0

I am trying to parse emails from web page. my code:

            import urllib2,cookielib
            import re

            site= "http://www.traidnt.net/vb/traidnt207743"
            hdr = {'User-Agent': 'Mozilla/5.0 (X11; Linux x86_64) AppleWebKit/537.11 (KHTML, like Gecko) Chrome/23.0.1271.64 Safari/537.11',
                    'Accept': 'text/html,application/xhtml+xml,application/xml;q=0.9,*/*;q=0.8',
                    'Accept-Charset': 'ISO-8859-1,utf-8;q=0.7,*;q=0.3',
                    'Accept-Encoding': 'none',
                    'Accept-Language': 'en-US,en;q=0.8',
                    'Connection': 'keep-alive'}

            req = urllib2.Request(site, headers=hdr)

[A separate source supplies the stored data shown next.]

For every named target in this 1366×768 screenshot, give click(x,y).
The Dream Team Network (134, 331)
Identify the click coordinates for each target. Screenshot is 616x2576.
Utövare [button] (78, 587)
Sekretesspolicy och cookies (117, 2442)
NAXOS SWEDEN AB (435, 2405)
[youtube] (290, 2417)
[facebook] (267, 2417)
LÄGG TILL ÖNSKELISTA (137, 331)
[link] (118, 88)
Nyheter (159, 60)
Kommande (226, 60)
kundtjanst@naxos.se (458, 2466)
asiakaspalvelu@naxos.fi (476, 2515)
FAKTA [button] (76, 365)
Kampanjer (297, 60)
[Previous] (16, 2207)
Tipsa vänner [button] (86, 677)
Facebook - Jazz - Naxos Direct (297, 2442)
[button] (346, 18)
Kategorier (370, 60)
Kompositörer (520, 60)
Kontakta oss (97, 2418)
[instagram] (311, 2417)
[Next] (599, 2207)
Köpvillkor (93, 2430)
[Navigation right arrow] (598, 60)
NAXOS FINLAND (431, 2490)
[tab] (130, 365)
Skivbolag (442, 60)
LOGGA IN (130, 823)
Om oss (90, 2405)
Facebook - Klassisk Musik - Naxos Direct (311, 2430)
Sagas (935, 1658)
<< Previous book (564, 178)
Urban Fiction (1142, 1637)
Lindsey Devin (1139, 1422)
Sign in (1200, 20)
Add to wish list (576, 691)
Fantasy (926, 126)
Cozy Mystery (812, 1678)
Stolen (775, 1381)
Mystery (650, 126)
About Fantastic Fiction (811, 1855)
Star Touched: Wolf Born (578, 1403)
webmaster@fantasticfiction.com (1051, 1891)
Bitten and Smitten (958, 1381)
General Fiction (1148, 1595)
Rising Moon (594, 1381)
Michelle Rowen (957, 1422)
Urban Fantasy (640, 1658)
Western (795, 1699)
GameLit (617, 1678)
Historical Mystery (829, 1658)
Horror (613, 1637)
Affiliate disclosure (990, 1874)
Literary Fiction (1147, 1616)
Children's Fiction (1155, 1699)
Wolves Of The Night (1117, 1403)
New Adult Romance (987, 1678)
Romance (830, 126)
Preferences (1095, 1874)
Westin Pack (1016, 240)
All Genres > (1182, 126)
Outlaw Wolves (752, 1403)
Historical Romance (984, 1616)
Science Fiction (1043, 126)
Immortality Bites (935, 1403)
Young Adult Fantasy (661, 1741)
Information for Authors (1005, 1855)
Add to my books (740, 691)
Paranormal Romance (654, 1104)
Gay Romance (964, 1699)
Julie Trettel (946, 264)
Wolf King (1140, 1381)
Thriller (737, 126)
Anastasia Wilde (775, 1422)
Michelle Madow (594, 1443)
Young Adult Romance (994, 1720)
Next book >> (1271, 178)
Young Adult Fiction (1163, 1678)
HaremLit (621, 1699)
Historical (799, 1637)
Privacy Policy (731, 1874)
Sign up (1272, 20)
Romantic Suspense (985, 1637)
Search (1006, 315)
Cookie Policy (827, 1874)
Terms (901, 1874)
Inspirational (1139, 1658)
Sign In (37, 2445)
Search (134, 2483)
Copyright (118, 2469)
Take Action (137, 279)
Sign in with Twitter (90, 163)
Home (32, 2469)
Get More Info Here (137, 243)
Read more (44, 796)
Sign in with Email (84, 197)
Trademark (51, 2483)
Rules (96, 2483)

            page = urllib2.urlopen(req)

            content = page.read()

            links = re.findall('mailto:.+?@.+.', content)

            for link in links:
                print link[7:-1]

and the result come like:

email1@
email2@
email3@
...

but i need to get all emails with complete form. Please how i can do that to get complete form of all emails.

Thank you!

yuyb0y
  • 3
  • 6
  • I think what you need is a regular expression that matches email addresses: http://stackoverflow.com/questions/201323/using-a-regular-expression-to-validate-an-email-address – Julien Spronck Mar 25 '15 at 22:01

2 Answers2

0

I just added the following code to your code and it works perfectly:

regexp = re.compile(("mailto:([a-z0-9!#$%&'*+\/=?^_`{|}~-]+@[a-z0-9]+\.[a-zA-Z0-9-.]+)"))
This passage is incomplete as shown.